---------- Supplied records ----------

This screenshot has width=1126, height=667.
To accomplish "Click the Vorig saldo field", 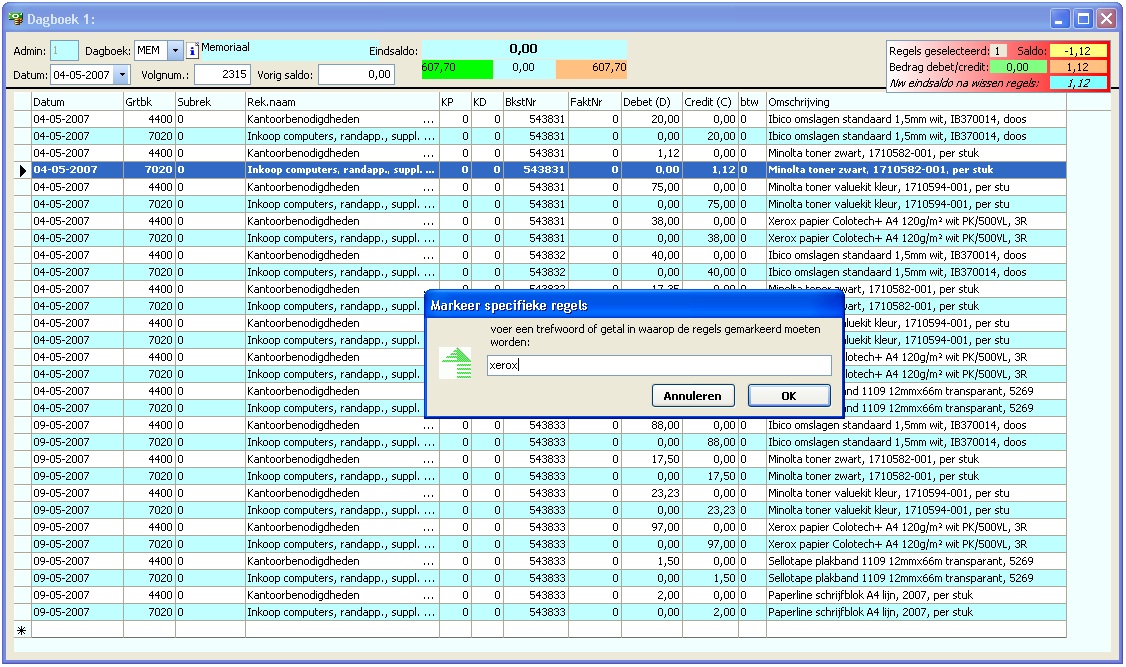I will coord(356,74).
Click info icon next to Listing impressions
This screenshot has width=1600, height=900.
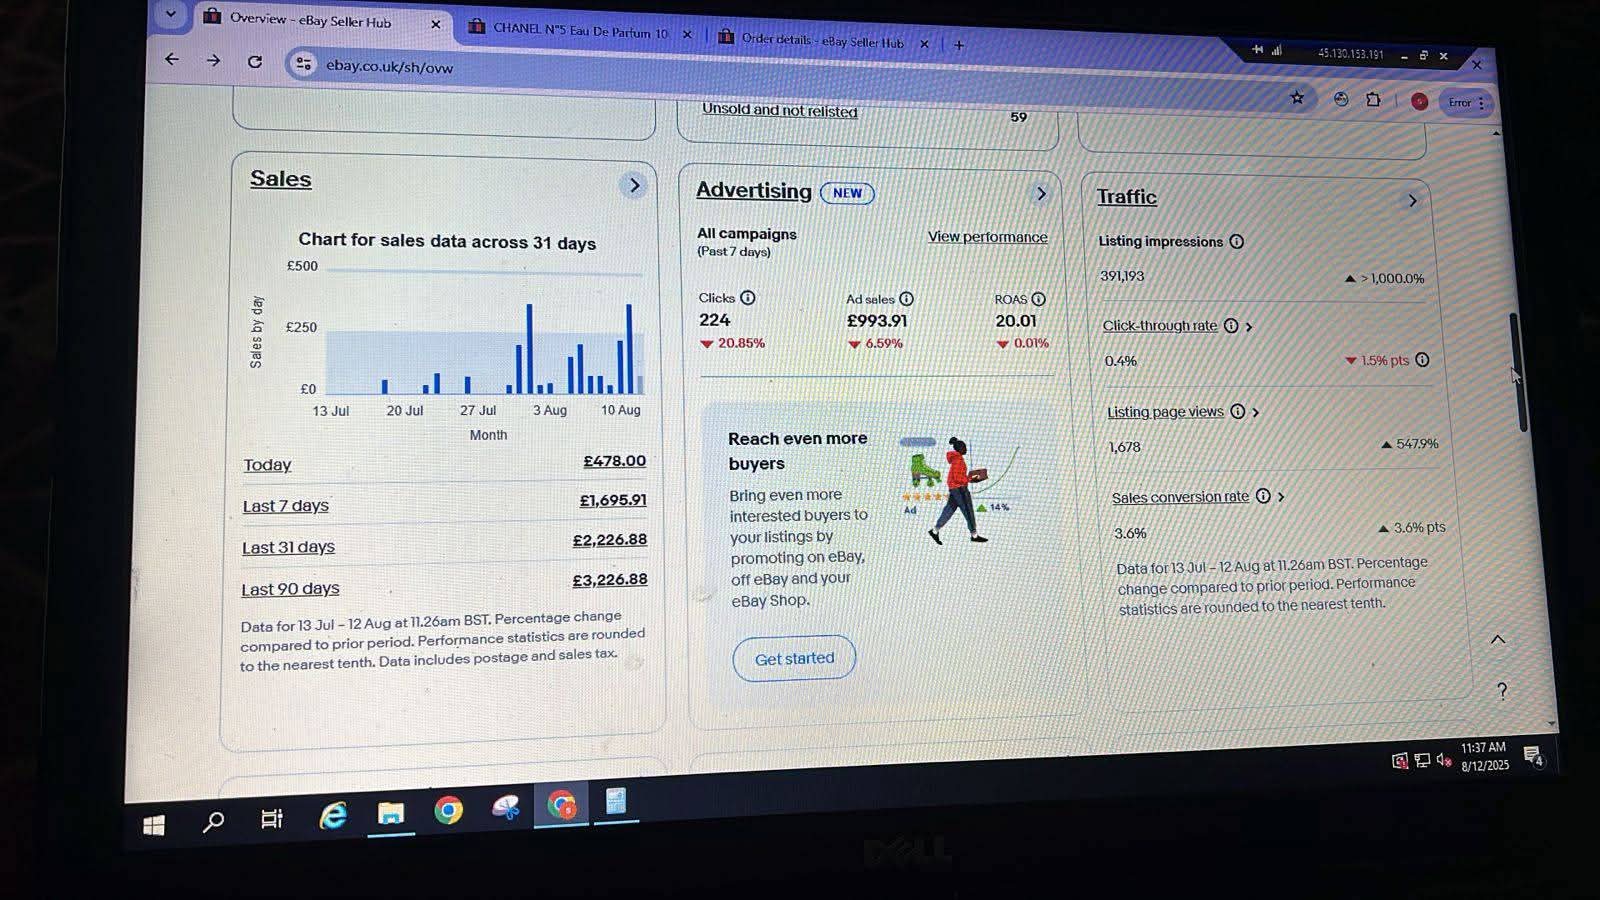pos(1236,241)
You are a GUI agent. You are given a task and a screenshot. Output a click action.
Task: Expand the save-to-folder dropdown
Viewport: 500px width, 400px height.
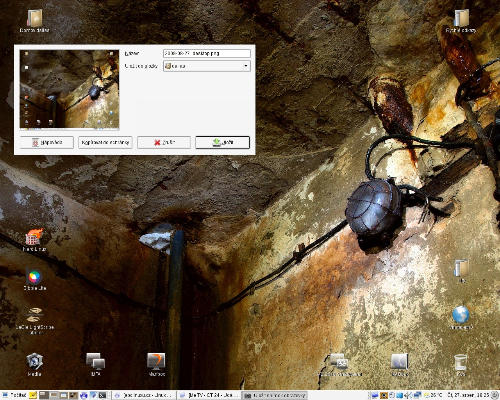click(x=207, y=66)
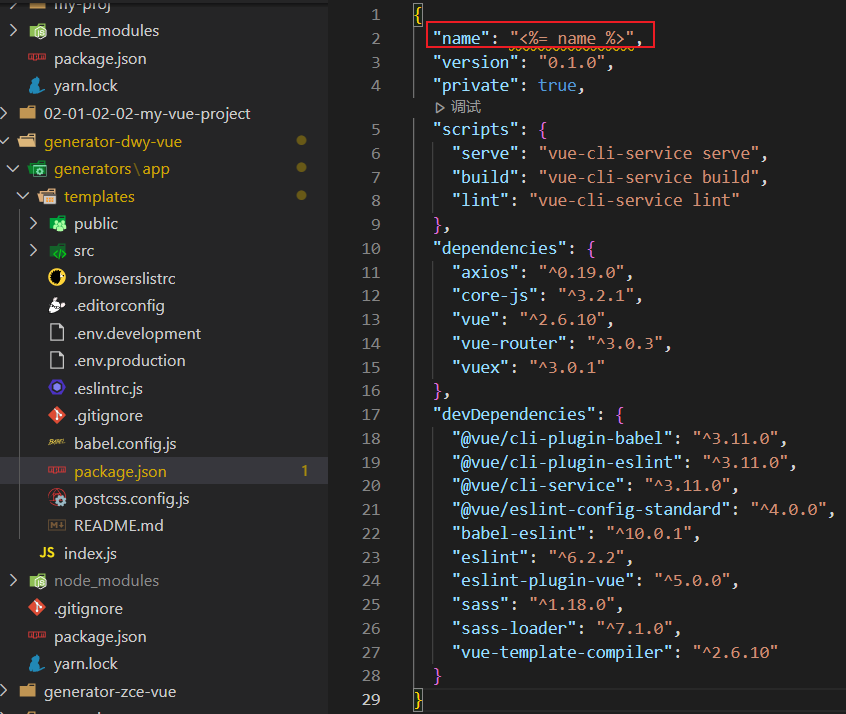Click the yarn.lock icon at bottom
This screenshot has width=846, height=714.
coord(37,664)
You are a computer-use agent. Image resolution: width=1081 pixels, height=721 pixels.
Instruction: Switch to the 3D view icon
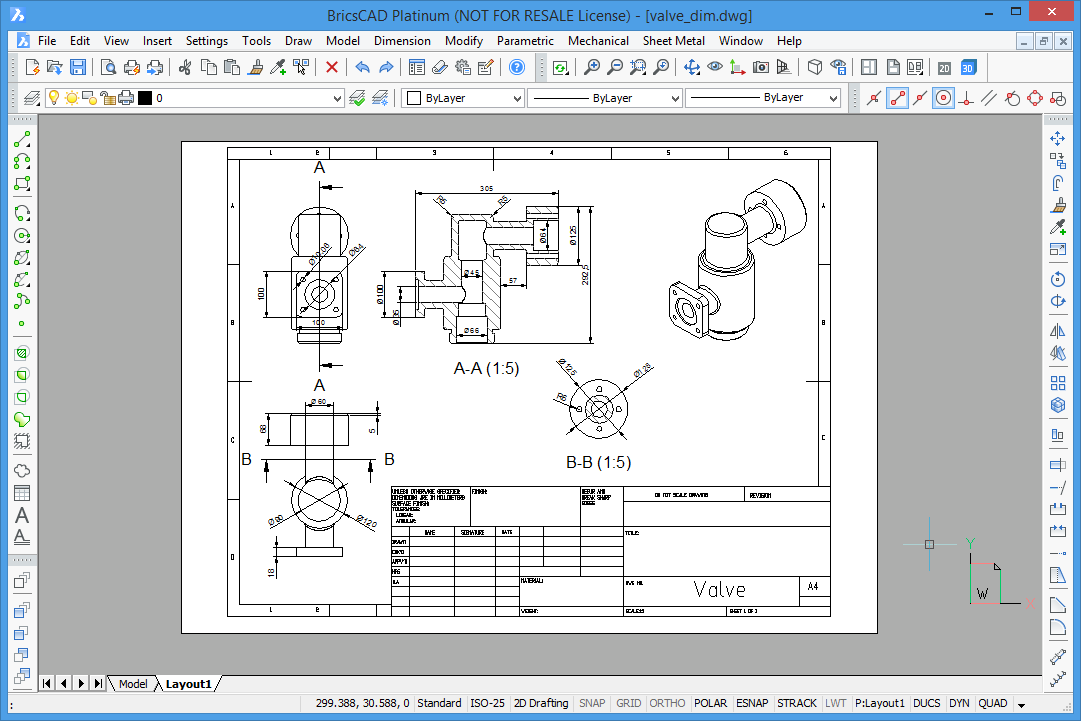968,67
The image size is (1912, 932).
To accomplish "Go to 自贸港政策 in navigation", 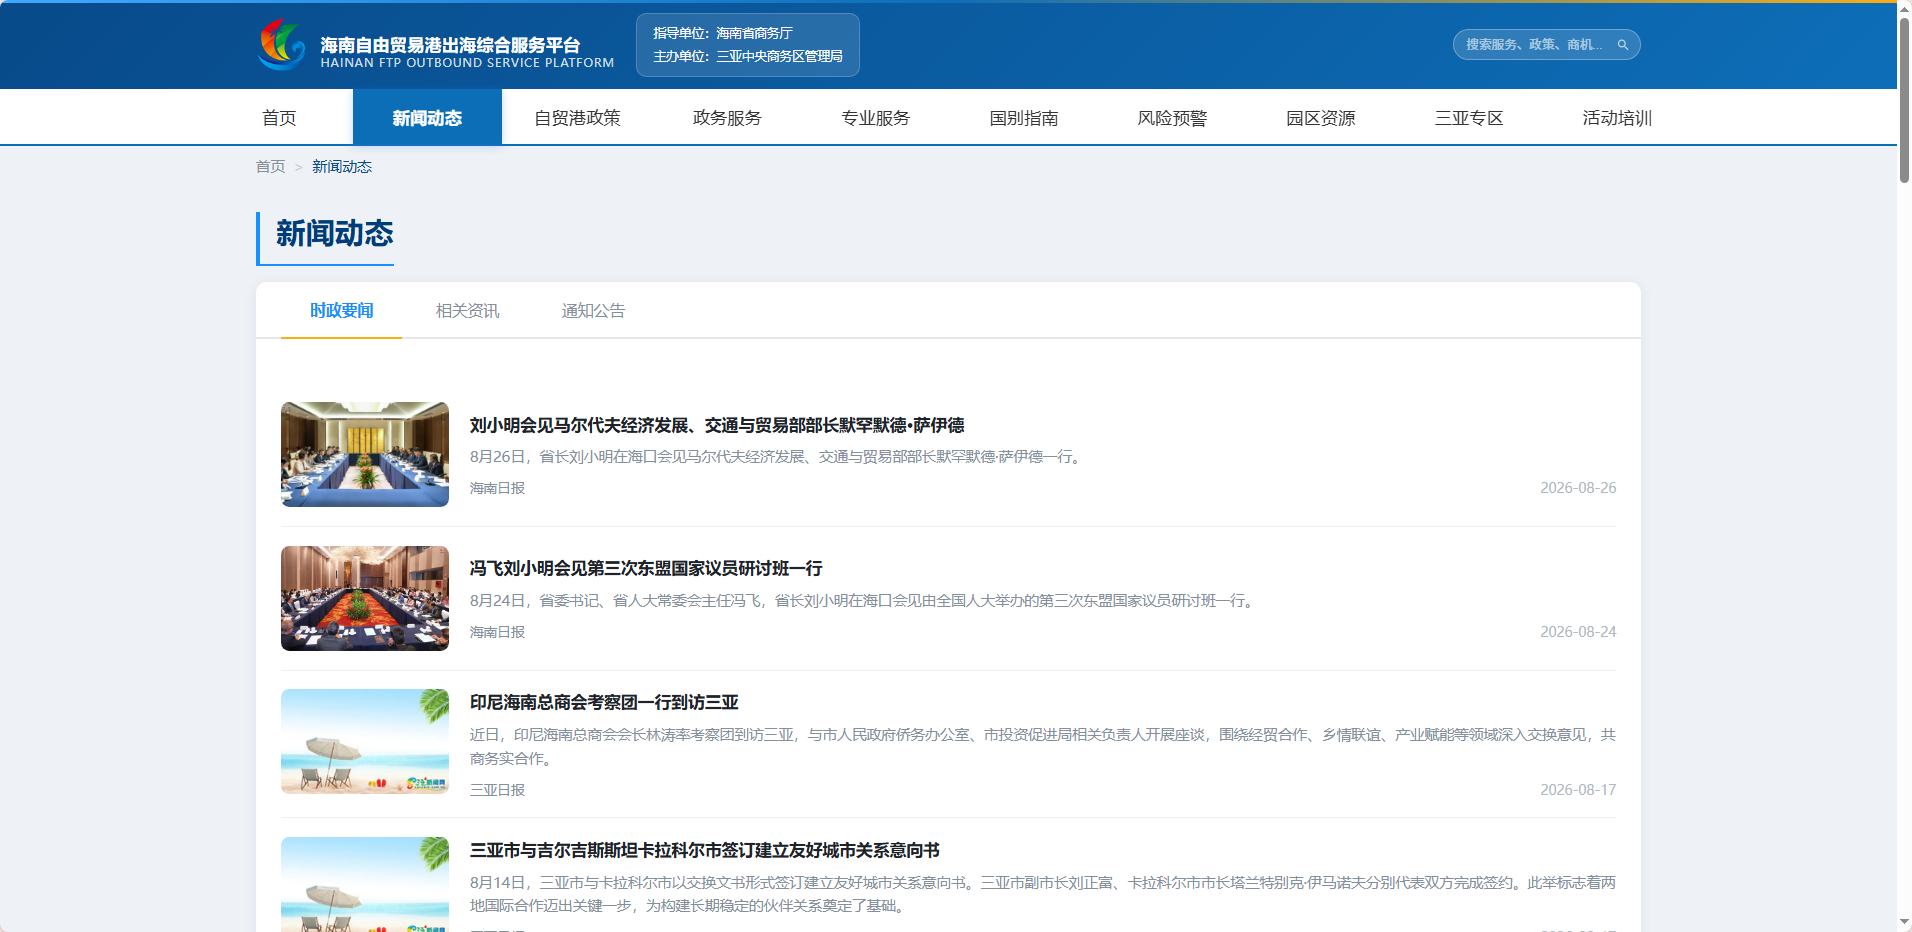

----------

** What you are asked to do **
Now repeat exactly the lines from the one with "The image size is (1912, 932)." through the end of the listing above, both included, omitting all pictures.

** Solution **
The image size is (1912, 932).
To accomplish "Go to 自贸港政策 in navigation", 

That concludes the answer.